One of Europe’s largest pension funds, PFZW, ditched 24 companies – including Danske Bank and Swedbank – from its equity and bond investments in the second half of 2021.
The €278 billion pension fund for Dutch healthcare workers announced on Friday that the bulk of the divestments were because firms allegedly “do not comply with what it considers responsible business conduct, as assessed against the international OECD standards”.
A spokesperson for PGGM, which PFZW runs its money through, would not disclose the value of the exclusions.
Among the companies were the two financial institutions. PFZW sold its bond holdings in the pair over concerns related to UN Global Compact Principle 10, which covers corruption. A spokesperson for Swedbank told RI: “Swedbank is committed to always operate in accordance with universal human rights, and this approach applies to all markets where we operate and to all our business relations. The information about PFZW is new to us and we will look deeper into it.”
Fellow pension fund PKA currently has Danske Bank on its “observation list” over corporate governance issues. A spokesperson for the Danish fund told RI: “The dialogue is ongoing but positive. However we can’t disclose the content of it.”
In 2018, Danske Bank was subject to a money laundering scandal regarding suspicious transactions that flowed through an Estonia-based bank branch from 2007 to 2015. A spokesperson for Danske Bank declined to comment on the divestment and PKA’s dialogue.
Chinese investor, China Huarong Asset Management Co Ltd was also removed for alleged “bribery and corruption incidents”. At the time of publication, China Huarong Asset Management had not responded to RI’s request.
Another divestment was the result of a so-called failed engagement in Myanmar. Shareholdings in the Indian state-owned aerospace and defence electronics company Bharat Electronics were sold because, according to a statement, the pension fund “appealed in vain in connection with human rights” in the conflict zone. Previously, RI reported how PGGM – on behalf of PFZW – was engaging with the firm.
At the time of publication, Bharat Electronics had not responded to RI’s request for comment. The company has already been dropped by Nordea Asset Management, due to its activities in Myanmar.
Last year, PFZW – alongside fellow Dutch pension giant ABP – came under fire from NGO Justice for Myanmar for its holdings in companies with an alleged “direct or long-term relationship with the Myanmar military or military-controlled businesses”, including Bharat.
Two firms – China Coal Energy and The AES Corporation – were also excluded by the fund due to their coal operations. A spokesperson for The AES Corporation declined to comment. At the time of publication, China Coal Energy had not responded to RI’s request for comment.
The exits predated PFZW announcing in February that it was planning to tighten its coal and tar sands exclusion policy. The revenue thresholds for the two sectors were reduced to 5 percent from 30 percent and 1 percent from 10 percent, respectively.
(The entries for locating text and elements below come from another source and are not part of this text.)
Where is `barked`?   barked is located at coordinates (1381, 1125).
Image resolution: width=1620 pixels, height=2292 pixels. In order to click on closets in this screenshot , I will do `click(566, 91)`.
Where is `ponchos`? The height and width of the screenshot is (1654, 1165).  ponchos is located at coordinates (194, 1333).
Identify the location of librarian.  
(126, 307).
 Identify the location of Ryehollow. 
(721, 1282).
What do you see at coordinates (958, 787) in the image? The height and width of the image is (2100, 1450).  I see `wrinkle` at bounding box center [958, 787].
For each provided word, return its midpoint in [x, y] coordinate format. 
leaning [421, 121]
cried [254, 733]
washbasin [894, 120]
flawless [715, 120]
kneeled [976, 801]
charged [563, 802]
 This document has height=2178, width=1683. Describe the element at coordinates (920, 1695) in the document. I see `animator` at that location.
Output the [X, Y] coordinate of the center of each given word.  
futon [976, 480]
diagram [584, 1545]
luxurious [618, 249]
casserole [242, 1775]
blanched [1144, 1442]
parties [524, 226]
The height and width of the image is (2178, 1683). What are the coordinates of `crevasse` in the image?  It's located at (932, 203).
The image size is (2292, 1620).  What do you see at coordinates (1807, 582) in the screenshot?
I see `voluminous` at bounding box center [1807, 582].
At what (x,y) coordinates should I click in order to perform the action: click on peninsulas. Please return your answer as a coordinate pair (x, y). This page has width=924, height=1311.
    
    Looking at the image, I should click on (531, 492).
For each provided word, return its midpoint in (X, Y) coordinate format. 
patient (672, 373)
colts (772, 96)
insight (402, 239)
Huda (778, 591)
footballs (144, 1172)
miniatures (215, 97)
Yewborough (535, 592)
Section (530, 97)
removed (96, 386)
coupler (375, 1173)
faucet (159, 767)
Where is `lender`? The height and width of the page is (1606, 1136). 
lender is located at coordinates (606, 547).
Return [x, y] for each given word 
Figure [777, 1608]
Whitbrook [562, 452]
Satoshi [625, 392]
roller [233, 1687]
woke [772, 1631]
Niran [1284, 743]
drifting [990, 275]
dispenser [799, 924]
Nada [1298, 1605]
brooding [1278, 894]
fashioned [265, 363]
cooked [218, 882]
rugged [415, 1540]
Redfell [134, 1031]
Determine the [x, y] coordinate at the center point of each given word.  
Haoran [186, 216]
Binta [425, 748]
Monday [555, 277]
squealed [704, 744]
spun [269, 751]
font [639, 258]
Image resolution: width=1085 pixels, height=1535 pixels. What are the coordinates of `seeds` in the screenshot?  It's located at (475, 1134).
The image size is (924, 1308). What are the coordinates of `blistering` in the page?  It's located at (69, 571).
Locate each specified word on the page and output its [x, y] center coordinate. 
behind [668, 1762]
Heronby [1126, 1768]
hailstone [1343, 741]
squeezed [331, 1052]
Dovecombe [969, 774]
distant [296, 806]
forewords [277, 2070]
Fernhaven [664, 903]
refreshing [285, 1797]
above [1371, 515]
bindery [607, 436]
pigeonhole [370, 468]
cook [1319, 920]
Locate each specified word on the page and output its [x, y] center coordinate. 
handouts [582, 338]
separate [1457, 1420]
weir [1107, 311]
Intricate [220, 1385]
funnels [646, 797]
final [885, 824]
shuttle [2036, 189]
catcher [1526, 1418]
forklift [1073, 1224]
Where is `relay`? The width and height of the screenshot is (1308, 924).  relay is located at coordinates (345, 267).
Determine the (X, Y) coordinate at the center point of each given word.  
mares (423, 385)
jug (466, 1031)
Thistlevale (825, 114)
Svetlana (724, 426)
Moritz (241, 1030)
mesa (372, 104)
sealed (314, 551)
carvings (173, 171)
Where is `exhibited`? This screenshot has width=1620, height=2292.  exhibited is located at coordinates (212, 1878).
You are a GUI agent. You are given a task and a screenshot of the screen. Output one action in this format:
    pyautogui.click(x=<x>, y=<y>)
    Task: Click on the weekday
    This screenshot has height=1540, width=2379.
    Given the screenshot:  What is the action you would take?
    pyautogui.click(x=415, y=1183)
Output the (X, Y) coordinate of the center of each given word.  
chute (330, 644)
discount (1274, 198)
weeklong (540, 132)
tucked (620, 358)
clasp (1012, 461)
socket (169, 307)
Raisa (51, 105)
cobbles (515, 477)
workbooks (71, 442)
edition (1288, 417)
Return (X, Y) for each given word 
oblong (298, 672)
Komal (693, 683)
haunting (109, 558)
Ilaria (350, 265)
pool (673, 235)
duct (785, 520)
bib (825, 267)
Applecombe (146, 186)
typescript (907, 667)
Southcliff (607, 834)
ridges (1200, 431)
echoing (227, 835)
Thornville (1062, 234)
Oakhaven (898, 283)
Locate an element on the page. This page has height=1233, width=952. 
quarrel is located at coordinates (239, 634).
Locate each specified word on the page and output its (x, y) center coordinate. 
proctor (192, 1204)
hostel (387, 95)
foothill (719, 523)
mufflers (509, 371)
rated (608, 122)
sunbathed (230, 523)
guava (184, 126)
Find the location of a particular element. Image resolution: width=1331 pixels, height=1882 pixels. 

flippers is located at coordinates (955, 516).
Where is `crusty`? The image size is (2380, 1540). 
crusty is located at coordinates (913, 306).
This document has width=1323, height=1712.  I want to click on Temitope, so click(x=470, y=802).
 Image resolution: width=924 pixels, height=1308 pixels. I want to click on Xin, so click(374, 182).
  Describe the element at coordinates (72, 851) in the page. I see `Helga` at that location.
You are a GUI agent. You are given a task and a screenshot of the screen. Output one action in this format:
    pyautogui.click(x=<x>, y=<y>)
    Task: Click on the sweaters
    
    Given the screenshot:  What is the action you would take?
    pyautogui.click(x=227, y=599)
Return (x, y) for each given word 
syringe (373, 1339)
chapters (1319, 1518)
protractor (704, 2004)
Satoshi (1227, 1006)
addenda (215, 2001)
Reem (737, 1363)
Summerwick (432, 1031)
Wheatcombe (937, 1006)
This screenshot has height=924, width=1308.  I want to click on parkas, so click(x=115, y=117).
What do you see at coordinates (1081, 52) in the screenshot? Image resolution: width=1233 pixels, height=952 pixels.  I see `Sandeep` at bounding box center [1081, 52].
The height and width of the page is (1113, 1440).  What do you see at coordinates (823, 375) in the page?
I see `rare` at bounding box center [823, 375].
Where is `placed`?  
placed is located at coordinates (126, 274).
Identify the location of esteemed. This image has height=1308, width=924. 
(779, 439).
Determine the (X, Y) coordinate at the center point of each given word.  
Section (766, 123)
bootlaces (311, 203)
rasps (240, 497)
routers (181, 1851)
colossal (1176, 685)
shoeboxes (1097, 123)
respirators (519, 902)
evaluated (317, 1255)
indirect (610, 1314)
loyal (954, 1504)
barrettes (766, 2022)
At the time, the fund also said it would immediately divest from fossil fuel companies that did not have a greenhouse gas reduction target, with firms given until the end of 2022 to make a clear commitment to align with the Paris Agreement.
PFZW also sold its shareholdings in Israeli aerospace and defence company Elbit Systems Ltd over alleged “human rights issues”. In November, the firm was amongst the 14 major weapons makers and their suppliers to be blacklisted by Norway’s KLP. At the time of publication, Elbit Systems Ltd had not responded to RI’s request for comment on PFZW’s divestment.